La bellezza,talvolta,la si può riscontrare nei territori più inospitali,nelle regioni meno pubblicizzate ma,proprio per questo,più genuine.
Il Friuli Venezia Giulia,un lembo di terra nell'estremo nord-est dell'italia,laddove la "vecchia madre" si confonde dolcemente con la Slovenia,è uno dei punti di forza dell'ospitalità e della varietà di immagini e tradizioni del nostro paese.
Mare e montagna,dolci colline e aspri altipiani carsici,si susseguono a ritmo martellante,gettandosi dolcemente nell'Adriatico,fino a toccare uno dei punti più incantevoli del paesaggio mediterraneo:Grado.
Raggiungere l'Isola del Sole vuol dire affrontare uno dei percorsi più insoliti e sorprendenti che l'uomo abbia mai progettato:una strada (la statale 352) che attraversa l'intera laguna Friulana,gettandosi a picco sull'Adriatico.Un'esperienza assolutamente indescrivile,quella di percorrere una striscia di terra(in auto o,meglio,a piedi), lasciandosi coccolare dalle onde del mare dolcemente accompagnati dal vento estivo,assaporando l'odore della salsedine che pervade ventre e spirito,offrendo un'occasione di totale comunione con la natura.

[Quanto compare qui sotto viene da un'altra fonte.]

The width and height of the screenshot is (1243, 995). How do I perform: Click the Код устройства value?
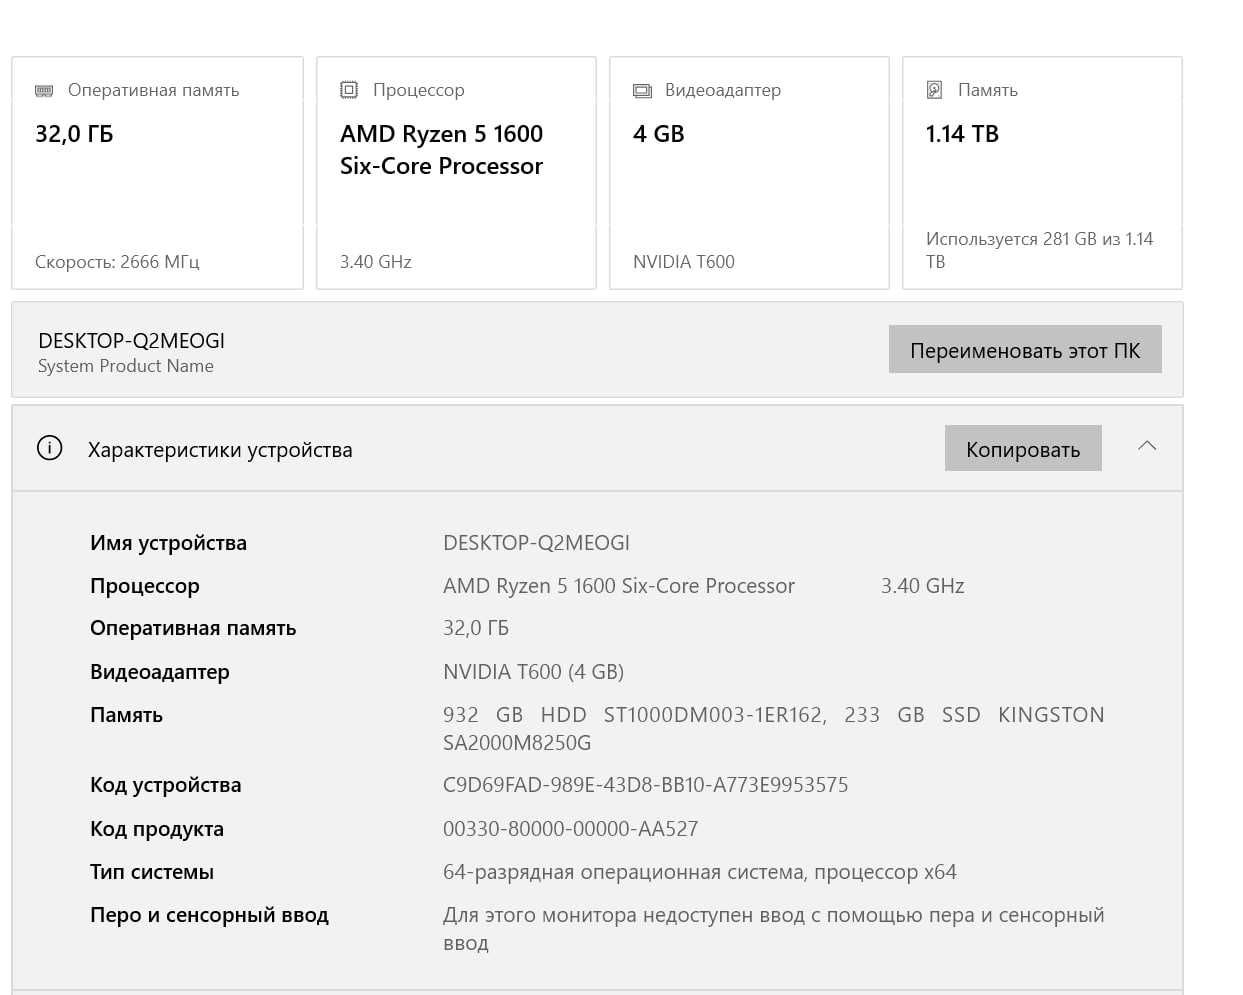pos(645,785)
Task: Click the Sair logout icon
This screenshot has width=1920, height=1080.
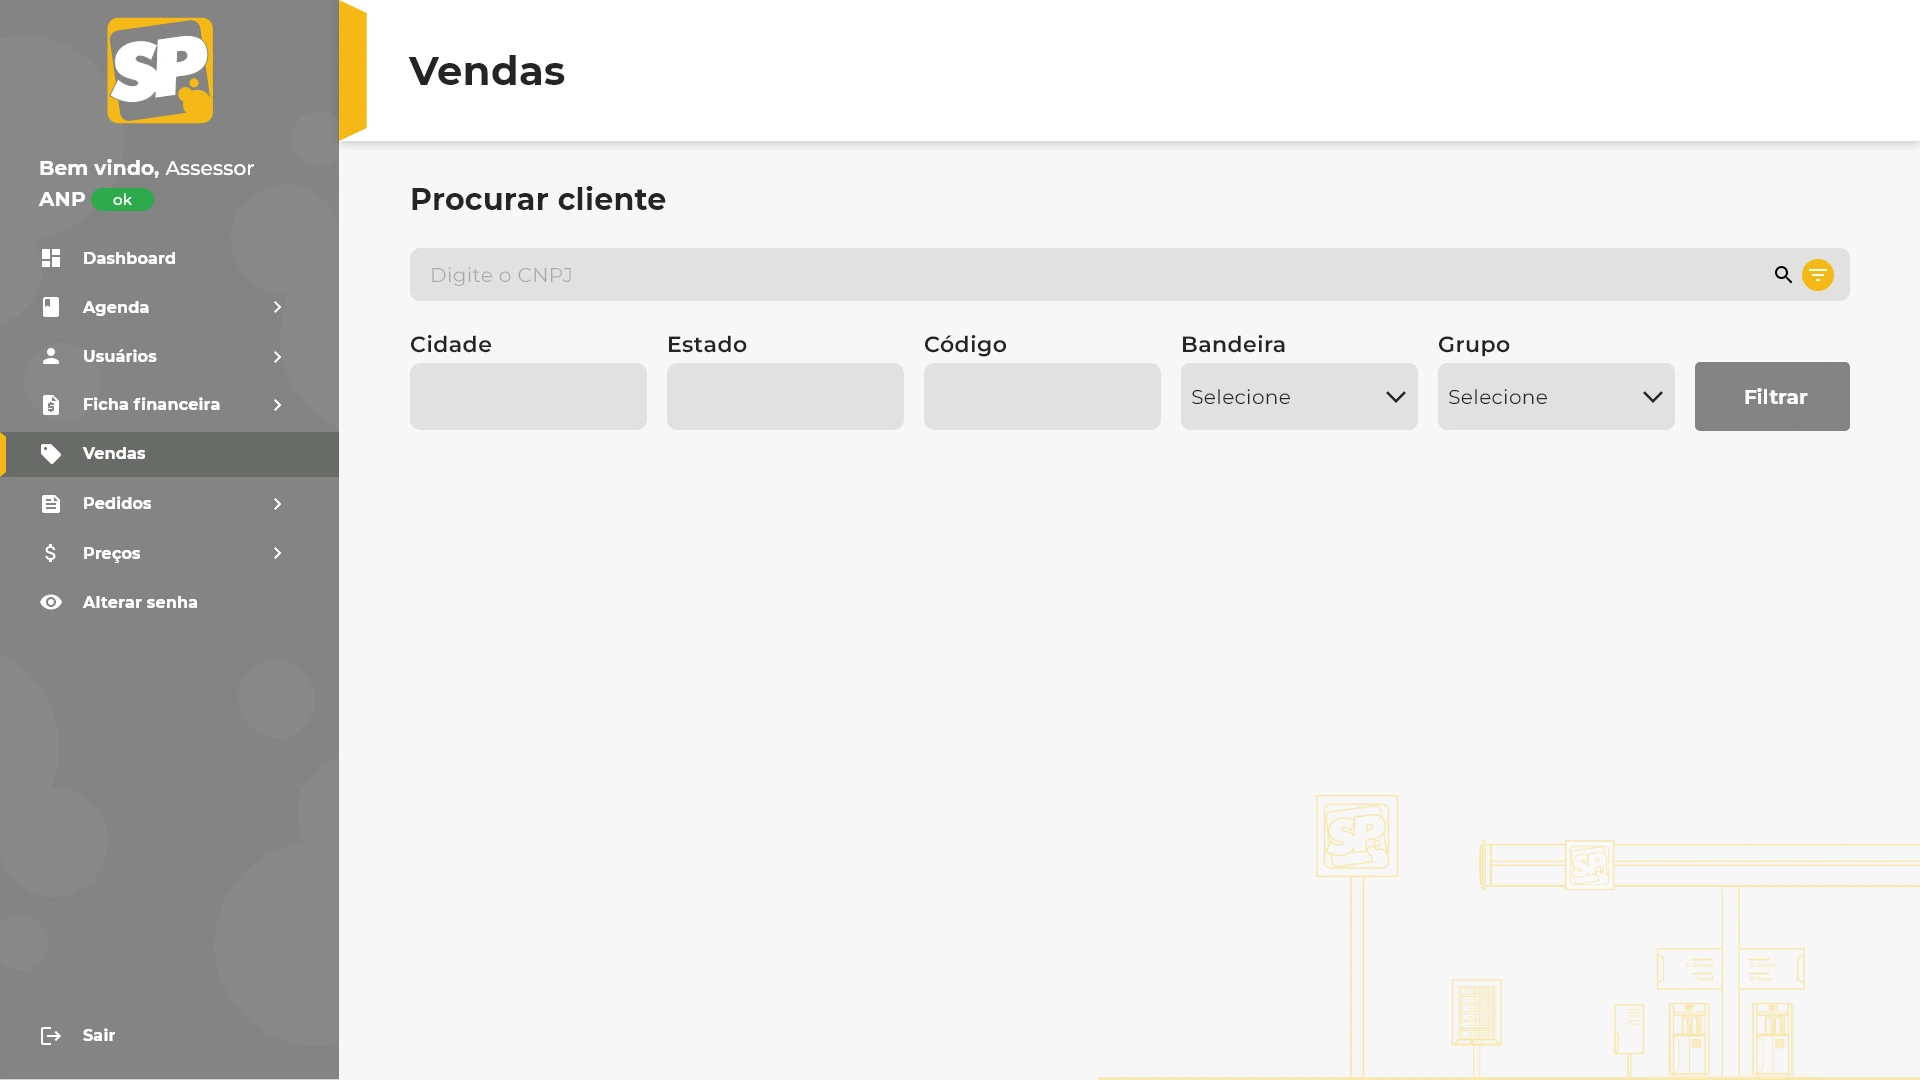Action: pyautogui.click(x=51, y=1036)
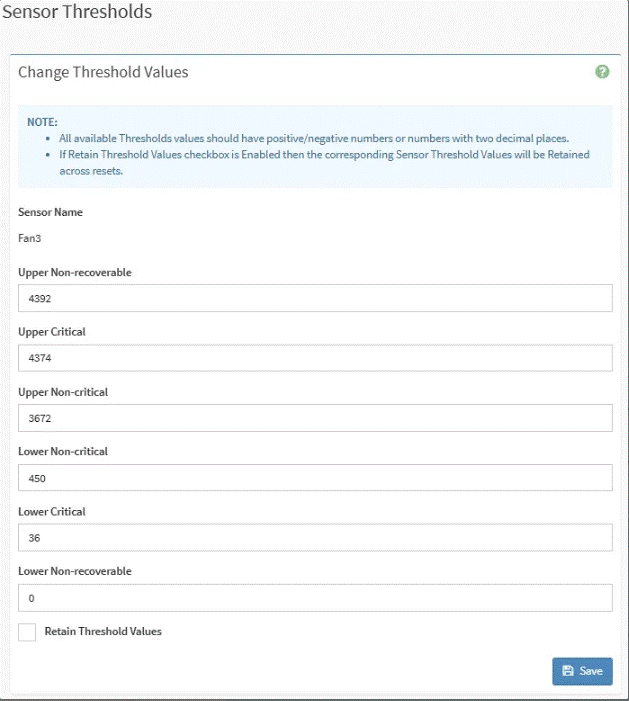Click the Lower Critical text box
This screenshot has height=701, width=629.
tap(315, 538)
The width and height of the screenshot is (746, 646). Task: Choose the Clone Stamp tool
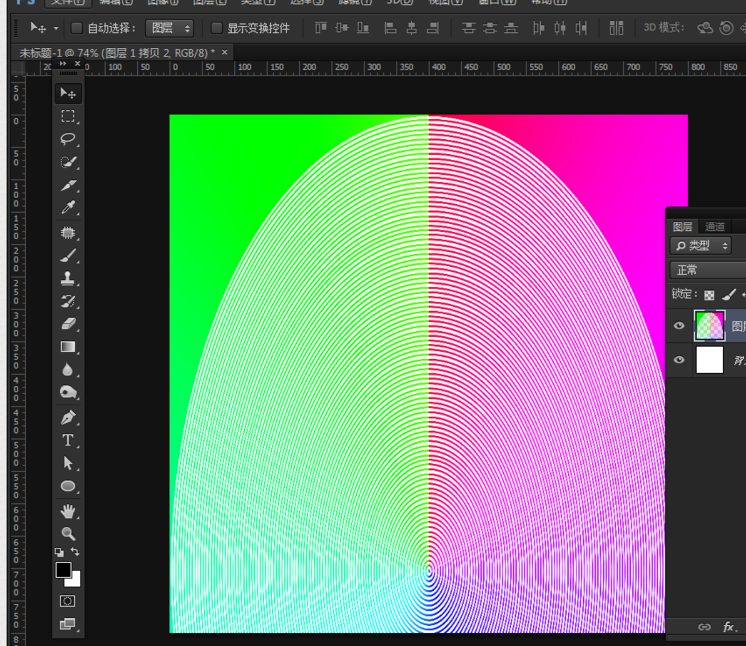click(x=68, y=278)
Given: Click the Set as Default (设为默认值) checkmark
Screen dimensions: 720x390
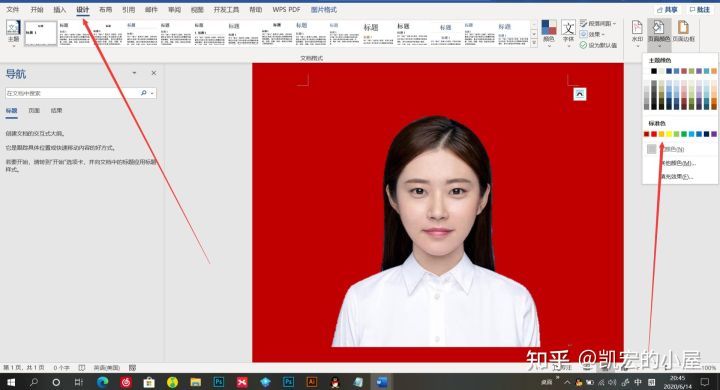Looking at the screenshot, I should point(583,45).
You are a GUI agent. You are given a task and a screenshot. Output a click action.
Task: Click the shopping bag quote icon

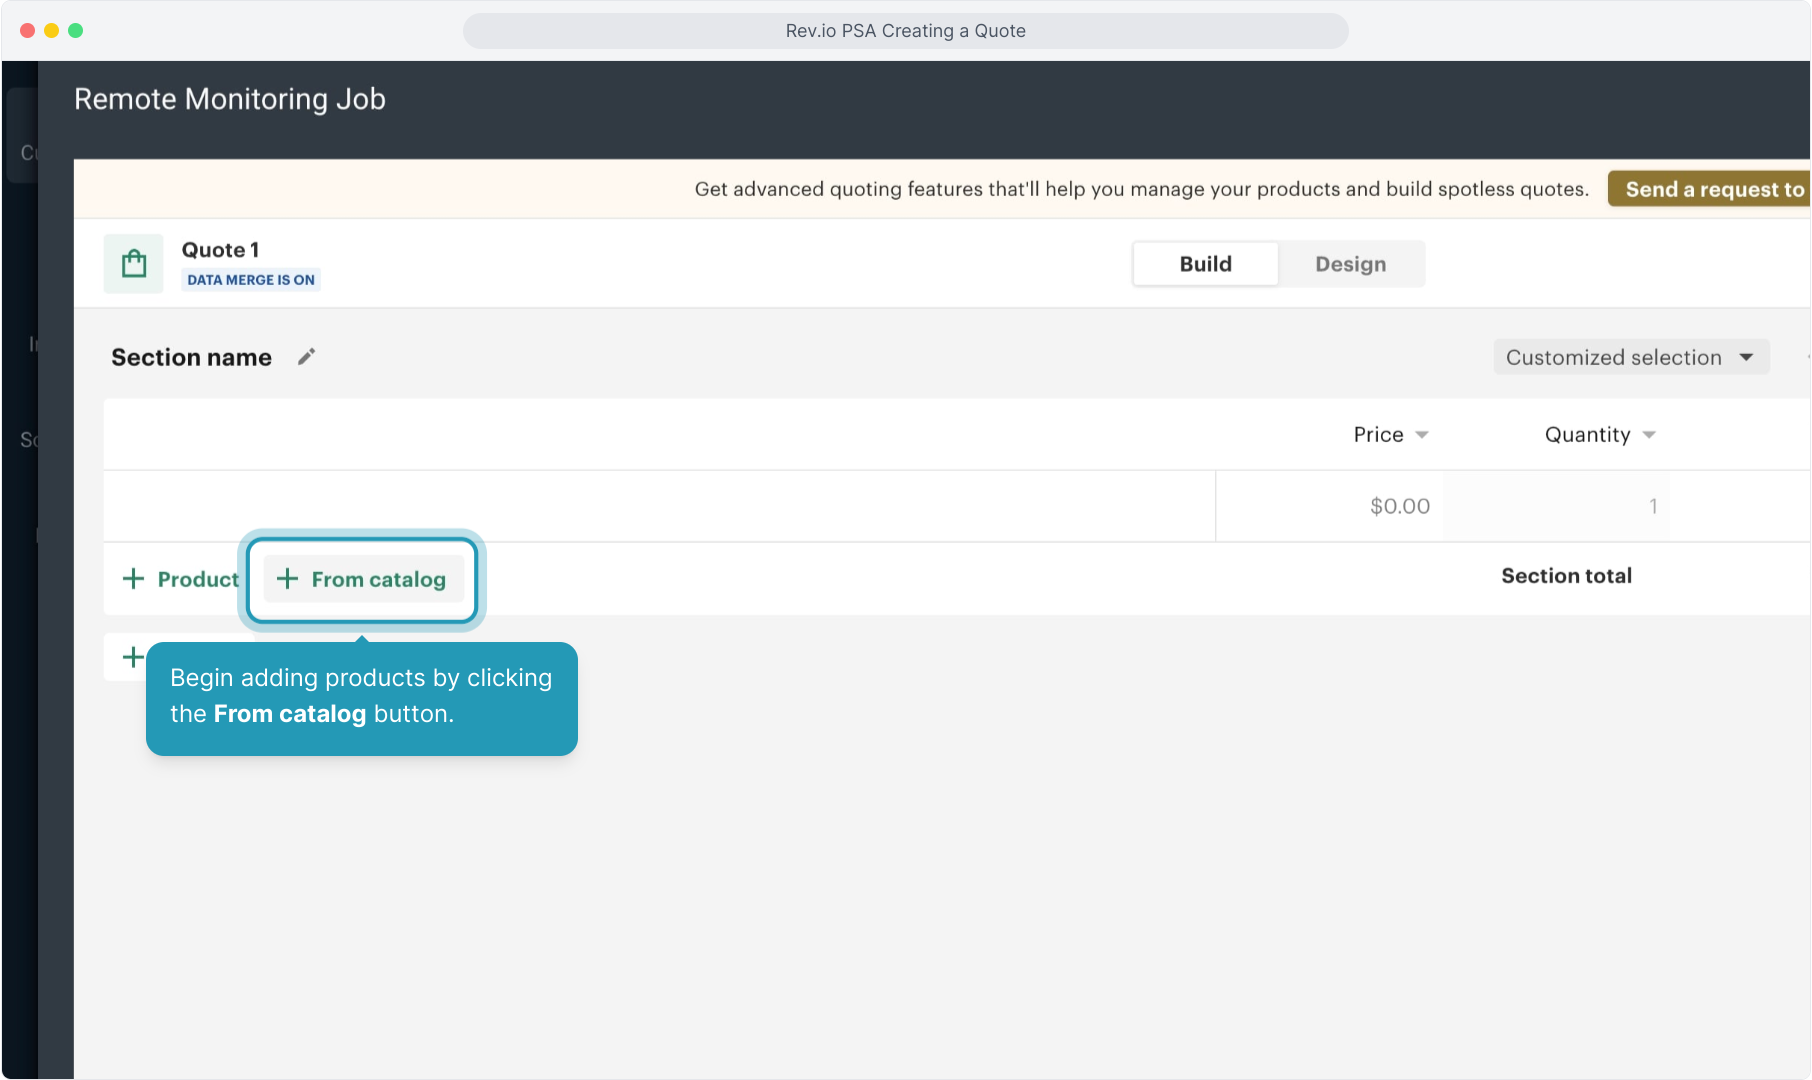tap(134, 264)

Grado è il sogno,è saper godere della vita senza ritmi martellanti,è abbandonarsi nella braccia di quel Dio-creatore che chiamano cielo,è assaporare ogni istante e ogni angolo e sapersi stupire di ogni dettaglio con la semplicità di un bambino.
Dal molo,dove storie e volti straordinari si confondono sotto l'inconfondibile odore di genuinità,fino alla spiaggia,meta di famiglie,giovani e appassionati,templio del relax e dei paesaggi sconfinati,grado va vissuta per intero.
Must è un giro nella "Grado vecchia",fatto soffermandosi attentamente sulle sfumature che il selciato,i mattoni,le abitazioni e le botteghe possono assumere, spettro degli sguardi di milioni e milioni di osservatori curiosi dinnanzi ai sorprendenti colori ,ai sapori e agli odori che le botteghe,i chioschi e le mostre possono assumere.
Ma Grado è anche nucleo dell'arte e templio dell'emozione:ed è così che non si può fare a meno di rimanere assolutamente stregati dalle inconfondibili voci dei cantanti di strada.
Impegnati,appassionati,scanzonati o straordinariamente struggenti,i cantastorie del Sole accompagnano le nostre passeggiate al ritmo di chitarre,di armoniche o con un semplice bongo ,traducendo in musica il flusso delle nostre emozioni.
Appassionato di musica ma anche di letteratura, un vero viaggiatore non può negarsi un giro nei mercatini del libro allestiti nella zona interna dell'isola,per un bagno completo nel mondo della letteratura e della poesia,per lasciarsi accompagnare nelle passeggiate notturne al chiaro di luna,dai versi dei grandi gni della parola.
Cuore della diversità e del ricambio culturale,Grado va vissuta a fondo,senza remore e freni,per godere,almeno una volta nella vita,dell'essenziale.